Pemerintah daerah menggandeng tiga perbankan untuk menfasilitasi program ini, yakni Bank Jawa Tengah (Bank Jateng), Bank Nasional Indonesia 46 (BNI 46), dan Bank Tabungan Negara. Selain mencegah kebocoran pendapatan, E-Retribusi juga mengedukasi pedagang tentang transaksi non-tunai dan layanan perbankan lain.
Pada 2017, retribusi pasar menyumbang pendapatan daerah Kota Semarang sebesar Rp 17 miliar. Penerapan E-Retribusi diharapkan membantu peningkatan daerah dari retribusi pasar hingga Rp 30 miliar pada 2018 dan Rp 33 miliar tahun 2019.
Kepala Dinas Perdagangan Kota Semarang Fajar Purwoto mengatakan, untuk tahap awal E-Retribusi diterapkan pada 30 pasar tradisional dari total target 52 pasar.

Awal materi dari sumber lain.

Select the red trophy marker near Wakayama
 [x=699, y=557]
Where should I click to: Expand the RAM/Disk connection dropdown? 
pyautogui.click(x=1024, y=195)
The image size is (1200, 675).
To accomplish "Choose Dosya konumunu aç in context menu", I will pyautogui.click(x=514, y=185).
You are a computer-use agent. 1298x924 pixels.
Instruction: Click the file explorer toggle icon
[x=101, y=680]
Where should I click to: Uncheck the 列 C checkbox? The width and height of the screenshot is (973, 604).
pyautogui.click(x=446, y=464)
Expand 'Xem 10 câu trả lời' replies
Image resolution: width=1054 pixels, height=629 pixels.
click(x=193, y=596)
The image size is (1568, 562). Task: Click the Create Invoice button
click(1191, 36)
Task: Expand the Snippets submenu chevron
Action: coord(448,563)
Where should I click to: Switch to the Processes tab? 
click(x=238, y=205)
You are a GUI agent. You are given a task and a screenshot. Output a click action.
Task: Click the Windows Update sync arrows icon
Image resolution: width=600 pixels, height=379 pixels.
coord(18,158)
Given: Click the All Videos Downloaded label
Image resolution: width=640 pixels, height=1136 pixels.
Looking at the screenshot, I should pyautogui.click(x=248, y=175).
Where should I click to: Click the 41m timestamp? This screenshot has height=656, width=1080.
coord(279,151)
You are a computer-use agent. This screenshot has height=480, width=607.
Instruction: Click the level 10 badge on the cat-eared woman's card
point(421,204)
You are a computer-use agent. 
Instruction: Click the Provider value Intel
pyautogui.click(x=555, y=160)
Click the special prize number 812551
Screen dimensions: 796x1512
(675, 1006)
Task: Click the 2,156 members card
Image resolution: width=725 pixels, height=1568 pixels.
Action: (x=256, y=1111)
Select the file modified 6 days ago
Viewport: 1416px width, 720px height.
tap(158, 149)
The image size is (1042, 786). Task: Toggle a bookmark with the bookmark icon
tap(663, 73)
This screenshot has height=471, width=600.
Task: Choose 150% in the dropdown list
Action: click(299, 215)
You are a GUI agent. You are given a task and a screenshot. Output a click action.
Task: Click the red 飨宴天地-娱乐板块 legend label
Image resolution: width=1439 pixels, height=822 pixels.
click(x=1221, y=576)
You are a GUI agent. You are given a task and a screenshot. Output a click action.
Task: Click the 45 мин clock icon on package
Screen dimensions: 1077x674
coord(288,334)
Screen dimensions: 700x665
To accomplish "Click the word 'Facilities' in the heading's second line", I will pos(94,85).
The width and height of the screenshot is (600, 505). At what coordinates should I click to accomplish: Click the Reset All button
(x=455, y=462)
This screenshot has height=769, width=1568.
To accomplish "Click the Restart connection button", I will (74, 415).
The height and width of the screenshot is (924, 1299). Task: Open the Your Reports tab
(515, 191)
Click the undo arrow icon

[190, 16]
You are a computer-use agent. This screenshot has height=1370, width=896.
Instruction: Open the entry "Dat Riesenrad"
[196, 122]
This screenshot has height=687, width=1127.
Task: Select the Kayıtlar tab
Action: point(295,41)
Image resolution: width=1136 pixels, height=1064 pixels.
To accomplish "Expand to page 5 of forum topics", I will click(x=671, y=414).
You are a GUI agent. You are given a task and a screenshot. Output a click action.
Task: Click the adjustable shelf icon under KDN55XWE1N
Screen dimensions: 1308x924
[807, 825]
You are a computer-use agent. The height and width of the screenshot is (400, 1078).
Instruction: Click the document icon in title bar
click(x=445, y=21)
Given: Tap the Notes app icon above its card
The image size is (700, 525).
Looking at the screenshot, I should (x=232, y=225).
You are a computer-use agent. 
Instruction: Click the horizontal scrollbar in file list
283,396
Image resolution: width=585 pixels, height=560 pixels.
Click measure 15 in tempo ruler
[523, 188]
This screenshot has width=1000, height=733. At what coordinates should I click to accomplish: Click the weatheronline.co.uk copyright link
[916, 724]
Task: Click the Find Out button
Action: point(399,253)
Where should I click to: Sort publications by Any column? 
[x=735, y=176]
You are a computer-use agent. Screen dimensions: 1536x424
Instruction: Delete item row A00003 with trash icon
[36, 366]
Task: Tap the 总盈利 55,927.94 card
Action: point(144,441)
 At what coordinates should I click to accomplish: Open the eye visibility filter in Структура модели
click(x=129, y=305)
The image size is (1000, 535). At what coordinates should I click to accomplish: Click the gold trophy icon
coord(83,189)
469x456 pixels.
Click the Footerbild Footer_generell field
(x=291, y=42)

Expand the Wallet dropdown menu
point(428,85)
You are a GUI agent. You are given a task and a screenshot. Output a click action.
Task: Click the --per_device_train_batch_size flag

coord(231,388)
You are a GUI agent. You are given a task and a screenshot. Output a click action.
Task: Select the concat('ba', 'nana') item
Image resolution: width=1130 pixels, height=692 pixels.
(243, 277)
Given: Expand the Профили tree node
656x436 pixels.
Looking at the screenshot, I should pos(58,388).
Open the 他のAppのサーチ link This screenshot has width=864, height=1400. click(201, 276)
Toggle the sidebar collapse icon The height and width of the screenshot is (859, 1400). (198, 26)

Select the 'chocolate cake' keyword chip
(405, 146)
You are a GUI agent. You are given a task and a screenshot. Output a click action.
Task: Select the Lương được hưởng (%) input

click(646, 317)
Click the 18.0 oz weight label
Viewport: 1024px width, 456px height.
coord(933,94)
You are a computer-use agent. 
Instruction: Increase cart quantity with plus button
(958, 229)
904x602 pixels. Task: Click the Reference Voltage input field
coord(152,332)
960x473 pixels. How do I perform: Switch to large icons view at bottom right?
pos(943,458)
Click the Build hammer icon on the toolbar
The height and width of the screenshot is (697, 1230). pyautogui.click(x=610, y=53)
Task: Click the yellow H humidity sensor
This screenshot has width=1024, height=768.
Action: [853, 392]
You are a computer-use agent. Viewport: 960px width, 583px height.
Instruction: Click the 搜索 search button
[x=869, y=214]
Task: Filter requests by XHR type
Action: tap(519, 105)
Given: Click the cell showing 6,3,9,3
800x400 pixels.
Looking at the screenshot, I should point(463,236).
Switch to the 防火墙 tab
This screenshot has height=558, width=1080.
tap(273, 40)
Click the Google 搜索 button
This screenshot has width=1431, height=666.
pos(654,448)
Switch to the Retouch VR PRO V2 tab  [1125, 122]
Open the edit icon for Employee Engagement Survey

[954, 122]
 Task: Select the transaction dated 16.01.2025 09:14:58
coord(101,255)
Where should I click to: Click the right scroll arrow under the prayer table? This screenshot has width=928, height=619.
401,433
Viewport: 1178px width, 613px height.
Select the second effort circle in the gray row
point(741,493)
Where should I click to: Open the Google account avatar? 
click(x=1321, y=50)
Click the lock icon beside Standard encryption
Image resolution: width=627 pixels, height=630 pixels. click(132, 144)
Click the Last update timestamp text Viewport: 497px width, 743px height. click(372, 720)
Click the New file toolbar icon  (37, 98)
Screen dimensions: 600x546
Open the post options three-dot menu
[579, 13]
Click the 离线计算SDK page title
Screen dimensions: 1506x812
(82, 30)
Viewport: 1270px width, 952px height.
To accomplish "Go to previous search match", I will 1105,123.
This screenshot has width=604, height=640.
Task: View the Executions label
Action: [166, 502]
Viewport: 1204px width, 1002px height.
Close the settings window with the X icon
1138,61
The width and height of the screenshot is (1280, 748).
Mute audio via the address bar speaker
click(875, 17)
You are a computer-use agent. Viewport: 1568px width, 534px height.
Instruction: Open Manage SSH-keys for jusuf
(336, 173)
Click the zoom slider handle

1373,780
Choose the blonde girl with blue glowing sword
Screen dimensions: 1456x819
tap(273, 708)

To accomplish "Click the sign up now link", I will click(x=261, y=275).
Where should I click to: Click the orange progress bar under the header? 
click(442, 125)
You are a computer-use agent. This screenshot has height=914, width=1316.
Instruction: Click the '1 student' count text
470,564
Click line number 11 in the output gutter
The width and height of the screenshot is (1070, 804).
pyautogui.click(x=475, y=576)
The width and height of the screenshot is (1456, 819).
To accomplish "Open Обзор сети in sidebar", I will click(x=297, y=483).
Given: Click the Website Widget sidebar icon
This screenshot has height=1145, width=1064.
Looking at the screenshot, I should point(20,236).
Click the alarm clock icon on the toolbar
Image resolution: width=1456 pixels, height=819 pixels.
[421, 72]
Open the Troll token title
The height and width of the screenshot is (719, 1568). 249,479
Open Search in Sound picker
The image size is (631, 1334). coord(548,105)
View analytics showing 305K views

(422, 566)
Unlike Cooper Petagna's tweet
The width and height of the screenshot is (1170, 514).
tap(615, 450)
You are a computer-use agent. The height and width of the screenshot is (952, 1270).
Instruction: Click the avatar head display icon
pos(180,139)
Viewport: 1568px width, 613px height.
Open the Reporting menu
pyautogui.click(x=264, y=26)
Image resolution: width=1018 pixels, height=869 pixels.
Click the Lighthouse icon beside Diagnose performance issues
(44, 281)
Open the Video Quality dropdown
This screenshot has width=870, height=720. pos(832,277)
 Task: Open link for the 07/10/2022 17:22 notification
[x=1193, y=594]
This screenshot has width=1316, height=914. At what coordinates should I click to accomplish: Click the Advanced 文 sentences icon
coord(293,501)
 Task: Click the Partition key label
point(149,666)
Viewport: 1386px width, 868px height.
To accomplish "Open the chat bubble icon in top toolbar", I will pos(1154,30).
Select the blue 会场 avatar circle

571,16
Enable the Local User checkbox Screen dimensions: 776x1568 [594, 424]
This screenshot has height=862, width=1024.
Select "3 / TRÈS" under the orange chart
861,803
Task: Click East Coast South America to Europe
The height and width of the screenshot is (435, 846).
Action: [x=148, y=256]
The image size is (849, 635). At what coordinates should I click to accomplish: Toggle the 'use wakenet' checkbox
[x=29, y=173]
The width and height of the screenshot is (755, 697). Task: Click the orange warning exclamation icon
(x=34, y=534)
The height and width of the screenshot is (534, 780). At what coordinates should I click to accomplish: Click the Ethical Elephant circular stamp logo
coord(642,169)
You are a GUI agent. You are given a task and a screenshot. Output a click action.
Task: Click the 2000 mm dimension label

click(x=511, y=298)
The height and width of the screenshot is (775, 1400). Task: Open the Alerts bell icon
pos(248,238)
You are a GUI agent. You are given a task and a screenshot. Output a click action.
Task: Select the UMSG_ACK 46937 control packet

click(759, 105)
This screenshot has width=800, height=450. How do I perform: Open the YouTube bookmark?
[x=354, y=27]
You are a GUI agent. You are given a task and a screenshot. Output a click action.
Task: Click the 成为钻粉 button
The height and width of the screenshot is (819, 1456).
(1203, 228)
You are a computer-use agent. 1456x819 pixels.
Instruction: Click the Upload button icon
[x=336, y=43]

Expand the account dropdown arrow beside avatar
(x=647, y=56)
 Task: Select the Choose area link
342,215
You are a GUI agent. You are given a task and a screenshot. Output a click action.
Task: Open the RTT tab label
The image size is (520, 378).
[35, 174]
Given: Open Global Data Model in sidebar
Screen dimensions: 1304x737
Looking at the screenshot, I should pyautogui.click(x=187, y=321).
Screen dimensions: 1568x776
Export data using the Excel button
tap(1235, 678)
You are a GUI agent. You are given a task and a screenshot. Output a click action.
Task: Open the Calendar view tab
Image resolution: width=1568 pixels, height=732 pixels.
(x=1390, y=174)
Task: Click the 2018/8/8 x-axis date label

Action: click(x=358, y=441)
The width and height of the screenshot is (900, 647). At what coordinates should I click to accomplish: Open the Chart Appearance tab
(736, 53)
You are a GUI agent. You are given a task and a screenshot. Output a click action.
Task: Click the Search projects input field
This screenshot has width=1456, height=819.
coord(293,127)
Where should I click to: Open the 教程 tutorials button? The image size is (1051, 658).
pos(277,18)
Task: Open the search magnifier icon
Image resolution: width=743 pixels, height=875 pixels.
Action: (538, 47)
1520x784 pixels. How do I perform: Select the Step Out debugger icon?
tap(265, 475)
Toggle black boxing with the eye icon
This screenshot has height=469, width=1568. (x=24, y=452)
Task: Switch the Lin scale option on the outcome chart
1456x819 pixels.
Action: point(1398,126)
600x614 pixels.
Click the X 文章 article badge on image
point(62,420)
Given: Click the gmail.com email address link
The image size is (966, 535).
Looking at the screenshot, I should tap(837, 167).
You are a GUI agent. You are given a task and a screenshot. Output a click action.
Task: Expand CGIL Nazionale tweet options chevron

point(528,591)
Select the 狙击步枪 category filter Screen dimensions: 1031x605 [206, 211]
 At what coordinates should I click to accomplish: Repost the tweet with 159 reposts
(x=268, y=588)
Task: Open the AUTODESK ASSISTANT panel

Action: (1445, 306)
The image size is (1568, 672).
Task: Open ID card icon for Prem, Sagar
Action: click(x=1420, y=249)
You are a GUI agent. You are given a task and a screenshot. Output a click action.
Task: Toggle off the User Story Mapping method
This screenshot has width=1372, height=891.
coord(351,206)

Nantinya, sebanyak 28.000 pedagang pasar akan mendapat kartu pembayaran elektronik untuk transaksi E-Retribusi. Hingga 31 Mei 2018, penerima kartu baru sekitar 1.500 pedagang.
“Semua dilakukan bertahap hingga awal tahun 2019. Sebelum mendapat kartu, pedagang mendapat bimbingan khusus dari staf bank selama 6 bulan,” kata Fajar.
Disiplin pajak
Fajar menambahkan, selama ini tidak semua pedagang disiplin membayar pajak retribusi. Mereka kerap kali hanya membayar saat berjualan saja. Dengan E-Retribusi, pedagang lebih disiplin karena berjualan atau tidak tetap harus bayar retribusi. Mereka juga tidak bisa lagi membuat kesepakatan khusus dengan petugas pasar yang berjaga.
Pajak retribusi setiap pedagang akan berbeda tergantung lapak berjualan. Misalnya, retribusi untuk kios Rp 650 per meter dan los atau pancakan berkisar Rp 500-Rp 600 per meter. Transaksi yang transparan menyebabkan pungutan liar yang kerap dilakukan oknum tertentu hilang perlahan. E-Retribusi dibayar pedagang per hari.
Sebelum diluncurkan di Pasar Sampangan, awal Mei, program serupa sudah diterapkan di Pasar Pedurungan. Saat itu Pemerintah Kota Semarang bekerja sama dengan Bank Jateng menerapkan E-Retribusi di 14 pasar lain.
Sri (48), pedagang di Pasar Pedurungan, mengatakan, setiap hari ia harus membayar retribusi Rp 2.500 untuk biaya kebersihan dan sewa lahan. Sri harus melakukan penyesuaian selama satu minggu karena tidak terbiasa non-tunai. Dia juga masih bingung cara mengisi saldo uang elektronik. Selain itu, sistem sempat bermasalah sehingga pajak retribusi dibayar tunai.